It’s time to connect sugars to metabolic dysfunction. As a quick reminder, sugar is a paired unit made up of glucose and fructose.  These are the same two sugars (a term that can be used generically for the various related calorie-bearing sweeteners) that comprise high fructose corn syrup. Also notable is that starch is composed of long chains of glucose. Consuming too much of any or all of these substances puts stress on your body in numerous ways. Our individual metabolic vulnerabilities fall prey to this stress, as some individuals may develop diabetes and others cardiovascular disease, etc. This lesson will focus on the stress that too much glucose can place on your metabolism.

Since your body can use glucose for energy, we are quick to accept this “blood sugar” as a good thing. We are equally inclined to believe the marketing that encourages us to buy more (sport drinks, pasta, etc.) especially if we also believe the claims that dietary fat is unhealthy. It turns out, however, high blood levels of glucose (more than two teaspoons) can be lethal. Consuming a typical sugary beverage (or a bagel) threatens to introduce five to 10 times that amount.   

Chris Zenyuh.

Luckily, your body is equipped to protect itself from such assaults and in the case of a glucose “rush,” it calls upon cells buried within your pancreas to produce insulin.  Insulin works like a verbal command to your fat cells, directing them to remove glucose from your blood before it can reach dangerous levels.  The more glucose consumed, the more insulin produced and the more your fat cells are called into action. (Notably and ironically, high insulin levels actually reduce the ability of your muscle cells to absorb this energy, leaving them, and you, still hungry.)

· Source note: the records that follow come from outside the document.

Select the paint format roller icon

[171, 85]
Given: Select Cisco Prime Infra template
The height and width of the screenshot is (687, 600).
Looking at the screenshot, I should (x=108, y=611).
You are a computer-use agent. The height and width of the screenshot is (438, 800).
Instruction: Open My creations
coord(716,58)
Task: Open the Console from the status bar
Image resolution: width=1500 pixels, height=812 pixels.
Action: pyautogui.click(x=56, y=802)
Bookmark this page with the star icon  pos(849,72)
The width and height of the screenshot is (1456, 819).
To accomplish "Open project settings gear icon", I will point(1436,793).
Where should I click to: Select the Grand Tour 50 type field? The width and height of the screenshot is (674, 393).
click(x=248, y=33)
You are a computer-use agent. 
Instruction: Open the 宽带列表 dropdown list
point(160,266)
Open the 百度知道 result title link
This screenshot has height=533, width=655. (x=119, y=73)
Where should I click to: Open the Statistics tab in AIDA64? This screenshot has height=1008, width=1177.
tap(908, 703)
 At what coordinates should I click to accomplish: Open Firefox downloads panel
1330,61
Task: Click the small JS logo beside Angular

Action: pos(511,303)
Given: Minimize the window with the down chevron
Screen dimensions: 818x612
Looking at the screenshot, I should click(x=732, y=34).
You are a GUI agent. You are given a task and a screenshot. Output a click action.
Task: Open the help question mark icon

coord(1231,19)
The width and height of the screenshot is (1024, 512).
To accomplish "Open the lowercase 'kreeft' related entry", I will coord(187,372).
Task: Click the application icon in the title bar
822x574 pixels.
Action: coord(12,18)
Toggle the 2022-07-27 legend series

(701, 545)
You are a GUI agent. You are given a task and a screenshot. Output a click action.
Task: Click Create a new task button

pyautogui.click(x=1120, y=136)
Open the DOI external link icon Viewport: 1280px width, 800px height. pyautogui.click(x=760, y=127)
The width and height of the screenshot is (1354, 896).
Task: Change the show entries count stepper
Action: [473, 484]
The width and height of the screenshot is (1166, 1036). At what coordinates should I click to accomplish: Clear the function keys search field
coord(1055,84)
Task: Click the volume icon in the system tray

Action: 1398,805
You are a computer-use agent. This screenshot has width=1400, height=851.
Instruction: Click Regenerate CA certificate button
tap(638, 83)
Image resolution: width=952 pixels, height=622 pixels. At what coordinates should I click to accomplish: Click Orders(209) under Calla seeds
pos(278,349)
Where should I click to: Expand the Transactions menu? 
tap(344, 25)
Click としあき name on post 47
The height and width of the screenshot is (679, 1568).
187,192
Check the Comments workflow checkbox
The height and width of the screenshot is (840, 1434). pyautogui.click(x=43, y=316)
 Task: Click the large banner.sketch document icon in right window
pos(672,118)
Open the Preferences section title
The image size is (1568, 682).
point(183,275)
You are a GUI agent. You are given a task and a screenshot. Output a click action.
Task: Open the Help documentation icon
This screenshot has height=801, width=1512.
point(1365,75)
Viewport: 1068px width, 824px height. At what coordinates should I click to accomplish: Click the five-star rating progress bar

These verbal directions, when repeated frequently throughout the day, become tiresome to your fat cells, which develop a sort of hearing loss described by the medical community as “insulin insensitivity.” Progressively more insulin than before will be required to get the job done, crossing the line to a pre-diabetic state. Eventually, the cells become unable to “hear” the insulin commands (insulin resistance), a condition known as diabetes.

If that is not concerning enough, insulin also functions as an inflammatory signal to your body. Inflammation, a topic of its own, is a critical component of our health maintenance. It should work in concert with our natural repair mechanisms. But when out of balance, it inhibits our recovery from even normal wear and tear. One may develop arthritis, cardiovascular disease, and/or require extended recovery times for illness and injury.

Recent research places the blame for heart attacks on the inflammation that can develop along the walls of your arteries. Ironically, the cholesterol that was once thought to be the culprit is now seen as evidence of your body’s attempts to repair this inflammation.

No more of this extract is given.